At 7:15, South Side Baptist Church on Constantine Avenue began the first of its week-long revival services. At 7:30, at First Christian Church's revival, evangelist Faust A. Matthews spoke on "Bringing Truth for Open Hearts." The Rev. Philip Noble delivered the message "How to Keep Life in Focus" at First Presbyterian. Dr. Davis' sermon at Parker Memorial was entitled, "Unto a Full-Grown Christian."

Anniston's services lasted until after sundown, the flocks twice-churched for the coming week. Residents returned home, where some turned on their televisions for the Sunday night entertainment of Ed Sullivan and Jack Benny on WBRC and Walt Disney and Shirley Temple on WAPI.

Most Freedom Riders, meanwhile, didn't depart Anniston Memorial until nearly midnight, when rescuers arrived from Birmingham to whisk them to safety. Of the thirteen passengers treated at the hospital, three were admitted. Two of the Freedom Riders remained overnight.

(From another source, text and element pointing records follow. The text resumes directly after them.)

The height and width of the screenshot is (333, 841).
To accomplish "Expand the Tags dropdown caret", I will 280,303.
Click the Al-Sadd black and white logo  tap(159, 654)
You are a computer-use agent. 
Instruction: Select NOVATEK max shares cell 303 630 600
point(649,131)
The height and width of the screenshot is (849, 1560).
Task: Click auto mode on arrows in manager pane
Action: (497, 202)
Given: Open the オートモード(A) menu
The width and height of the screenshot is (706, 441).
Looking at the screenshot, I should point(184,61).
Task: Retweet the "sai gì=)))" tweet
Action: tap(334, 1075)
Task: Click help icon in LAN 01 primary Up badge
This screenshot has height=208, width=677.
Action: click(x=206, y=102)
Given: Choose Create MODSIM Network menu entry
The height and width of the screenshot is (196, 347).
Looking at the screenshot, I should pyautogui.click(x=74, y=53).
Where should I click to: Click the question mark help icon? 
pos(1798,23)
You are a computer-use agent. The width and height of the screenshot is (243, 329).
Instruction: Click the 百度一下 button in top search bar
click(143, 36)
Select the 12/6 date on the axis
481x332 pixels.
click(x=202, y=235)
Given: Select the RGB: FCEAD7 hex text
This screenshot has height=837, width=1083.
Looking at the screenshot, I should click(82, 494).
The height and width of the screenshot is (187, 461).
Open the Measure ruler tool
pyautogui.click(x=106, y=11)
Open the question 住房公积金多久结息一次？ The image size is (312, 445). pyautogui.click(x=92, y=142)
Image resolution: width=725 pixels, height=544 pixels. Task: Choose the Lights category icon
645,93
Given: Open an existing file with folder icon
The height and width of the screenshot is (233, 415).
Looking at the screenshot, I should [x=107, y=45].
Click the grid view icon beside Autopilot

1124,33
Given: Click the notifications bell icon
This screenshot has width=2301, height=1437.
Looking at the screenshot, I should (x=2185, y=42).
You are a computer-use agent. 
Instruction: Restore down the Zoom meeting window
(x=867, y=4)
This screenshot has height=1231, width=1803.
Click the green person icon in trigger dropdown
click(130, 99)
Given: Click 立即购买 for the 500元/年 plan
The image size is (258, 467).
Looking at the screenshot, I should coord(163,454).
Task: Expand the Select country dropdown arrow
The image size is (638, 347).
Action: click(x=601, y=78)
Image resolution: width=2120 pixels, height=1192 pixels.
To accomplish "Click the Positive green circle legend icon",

At daybreak the next morning, Star editors were preparing the Monday afternoon edition. Adrenaline flowed in the West 10th Street newsroom. When the press rolled, the front page headline told the story of Mother's Day 1961: "Mob Rocks, Burns Big Bus In County Racial Incidents." Rightly, The Star heralded Cowling's bravery: "Investigator Hero In Attack On Bus."

That afternoon, nine time zones away in Russia, Radio Moscow commented on the Anniston bus burning. Mother's Day in the city, equally beautiful and horribly violent, had become a global event.

This narrative was created using information from Federal Bureau of Investigation files, archives of The Anniston Star and "Freedom Riders: 1961 and the Struggle for Racial Justice" by Ray Arsenault. A version of this story was published previously in The Anniston Star.